Work to complete ▸ Nothing outside the range below should be printed. Output exactly the lines from the line with "إنشاء حساب UFS (726, 652)" to the line with "Карта сайта (1847, 1274)", both included.

(Recorded data)
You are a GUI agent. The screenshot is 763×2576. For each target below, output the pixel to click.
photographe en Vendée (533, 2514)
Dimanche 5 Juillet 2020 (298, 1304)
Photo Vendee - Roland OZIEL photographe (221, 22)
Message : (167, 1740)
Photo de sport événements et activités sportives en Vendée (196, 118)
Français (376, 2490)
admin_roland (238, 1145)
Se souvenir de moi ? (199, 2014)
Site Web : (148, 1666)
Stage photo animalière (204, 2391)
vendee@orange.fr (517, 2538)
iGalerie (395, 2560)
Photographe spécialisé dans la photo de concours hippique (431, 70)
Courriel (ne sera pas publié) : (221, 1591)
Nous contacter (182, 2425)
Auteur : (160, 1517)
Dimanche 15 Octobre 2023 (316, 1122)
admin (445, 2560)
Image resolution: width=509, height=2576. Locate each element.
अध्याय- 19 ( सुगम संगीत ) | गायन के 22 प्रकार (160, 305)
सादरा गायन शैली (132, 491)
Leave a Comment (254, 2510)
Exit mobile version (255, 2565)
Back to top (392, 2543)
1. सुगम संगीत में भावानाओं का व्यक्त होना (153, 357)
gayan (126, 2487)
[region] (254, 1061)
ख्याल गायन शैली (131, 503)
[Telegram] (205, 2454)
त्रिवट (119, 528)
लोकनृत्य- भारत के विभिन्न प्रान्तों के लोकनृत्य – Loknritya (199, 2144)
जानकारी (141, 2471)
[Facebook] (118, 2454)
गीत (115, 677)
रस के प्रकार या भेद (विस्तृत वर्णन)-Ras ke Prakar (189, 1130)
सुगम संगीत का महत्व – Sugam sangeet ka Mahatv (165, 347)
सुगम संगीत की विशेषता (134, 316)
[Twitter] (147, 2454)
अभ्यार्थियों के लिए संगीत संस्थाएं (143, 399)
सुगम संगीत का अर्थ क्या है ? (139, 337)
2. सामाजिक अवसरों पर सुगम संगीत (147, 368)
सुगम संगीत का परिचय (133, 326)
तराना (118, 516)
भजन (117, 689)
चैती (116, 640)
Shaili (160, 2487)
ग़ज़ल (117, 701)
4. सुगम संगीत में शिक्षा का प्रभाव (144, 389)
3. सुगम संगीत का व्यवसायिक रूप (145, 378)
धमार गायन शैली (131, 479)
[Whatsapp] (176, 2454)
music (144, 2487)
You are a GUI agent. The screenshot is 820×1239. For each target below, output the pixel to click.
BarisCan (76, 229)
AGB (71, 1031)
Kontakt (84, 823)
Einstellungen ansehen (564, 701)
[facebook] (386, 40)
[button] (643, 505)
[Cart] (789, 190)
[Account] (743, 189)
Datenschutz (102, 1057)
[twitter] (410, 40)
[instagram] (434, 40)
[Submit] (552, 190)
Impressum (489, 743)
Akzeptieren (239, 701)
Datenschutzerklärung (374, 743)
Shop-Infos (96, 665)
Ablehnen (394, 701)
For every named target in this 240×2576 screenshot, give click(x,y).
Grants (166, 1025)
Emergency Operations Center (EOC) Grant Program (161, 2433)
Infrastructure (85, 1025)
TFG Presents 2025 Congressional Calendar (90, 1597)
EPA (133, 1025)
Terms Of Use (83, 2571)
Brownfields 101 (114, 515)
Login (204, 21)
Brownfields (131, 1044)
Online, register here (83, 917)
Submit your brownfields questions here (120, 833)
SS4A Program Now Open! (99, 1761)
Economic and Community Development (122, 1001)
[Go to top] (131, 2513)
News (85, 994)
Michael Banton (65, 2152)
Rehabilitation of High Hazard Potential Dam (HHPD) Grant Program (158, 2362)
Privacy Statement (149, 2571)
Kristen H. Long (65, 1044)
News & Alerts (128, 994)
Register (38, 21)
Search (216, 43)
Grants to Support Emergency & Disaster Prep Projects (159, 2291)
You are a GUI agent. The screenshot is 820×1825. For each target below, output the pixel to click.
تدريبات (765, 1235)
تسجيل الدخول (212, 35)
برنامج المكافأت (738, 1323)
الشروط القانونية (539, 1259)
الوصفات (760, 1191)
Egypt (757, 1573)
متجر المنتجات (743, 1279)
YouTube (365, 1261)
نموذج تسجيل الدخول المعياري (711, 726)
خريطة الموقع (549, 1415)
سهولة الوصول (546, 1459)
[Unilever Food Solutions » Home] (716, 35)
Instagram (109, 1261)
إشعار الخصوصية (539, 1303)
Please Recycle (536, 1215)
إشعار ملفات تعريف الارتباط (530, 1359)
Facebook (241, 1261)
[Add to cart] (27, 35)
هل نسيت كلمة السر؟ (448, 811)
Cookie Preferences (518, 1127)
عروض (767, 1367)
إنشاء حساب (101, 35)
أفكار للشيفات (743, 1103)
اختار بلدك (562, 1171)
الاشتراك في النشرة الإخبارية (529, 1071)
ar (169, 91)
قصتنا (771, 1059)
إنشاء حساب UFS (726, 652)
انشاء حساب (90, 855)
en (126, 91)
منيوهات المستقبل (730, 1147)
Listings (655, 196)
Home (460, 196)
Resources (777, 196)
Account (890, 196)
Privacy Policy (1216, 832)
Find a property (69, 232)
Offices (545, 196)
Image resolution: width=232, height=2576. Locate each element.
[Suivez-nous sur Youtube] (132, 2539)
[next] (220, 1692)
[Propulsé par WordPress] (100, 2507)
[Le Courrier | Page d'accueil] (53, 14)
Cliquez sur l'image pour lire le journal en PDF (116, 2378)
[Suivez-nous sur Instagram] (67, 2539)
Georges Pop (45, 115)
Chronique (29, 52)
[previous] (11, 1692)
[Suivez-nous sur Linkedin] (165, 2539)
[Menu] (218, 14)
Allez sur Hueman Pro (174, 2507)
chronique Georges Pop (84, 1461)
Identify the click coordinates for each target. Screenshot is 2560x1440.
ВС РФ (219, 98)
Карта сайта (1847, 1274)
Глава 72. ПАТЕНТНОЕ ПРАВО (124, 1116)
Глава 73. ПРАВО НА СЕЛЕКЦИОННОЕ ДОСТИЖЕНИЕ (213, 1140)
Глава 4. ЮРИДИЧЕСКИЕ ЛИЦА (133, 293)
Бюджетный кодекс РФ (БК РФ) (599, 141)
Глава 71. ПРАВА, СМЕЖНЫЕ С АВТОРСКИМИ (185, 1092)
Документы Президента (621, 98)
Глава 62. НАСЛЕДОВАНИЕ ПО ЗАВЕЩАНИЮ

Solution below ▸
إنشاء حساب UFS (726, 652)
انشاء حساب (90, 855)
en (126, 91)
منيوهات المستقبل (730, 1147)
Listings (655, 196)
Home (460, 196)
Resources (777, 196)
Account (890, 196)
Privacy Policy (1216, 832)
Find a property (69, 232)
Offices (545, 196)
Image resolution: width=232, height=2576. Locate each element.
[Suivez-nous sur Youtube] (132, 2539)
[next] (220, 1692)
[Propulsé par WordPress] (100, 2507)
[Le Courrier | Page d'accueil] (53, 14)
Cliquez sur l'image pour lire le journal en PDF (116, 2378)
[Suivez-nous sur Instagram] (67, 2539)
Georges Pop (45, 115)
Chronique (29, 52)
[previous] (11, 1692)
[Suivez-nous sur Linkedin] (165, 2539)
[Menu] (218, 14)
Allez sur Hueman Pro (174, 2507)
chronique Georges Pop (84, 1461)
Identify the click coordinates for each target. Screenshot is 2560x1440.
ВС РФ (219, 98)
Карта сайта (1847, 1274)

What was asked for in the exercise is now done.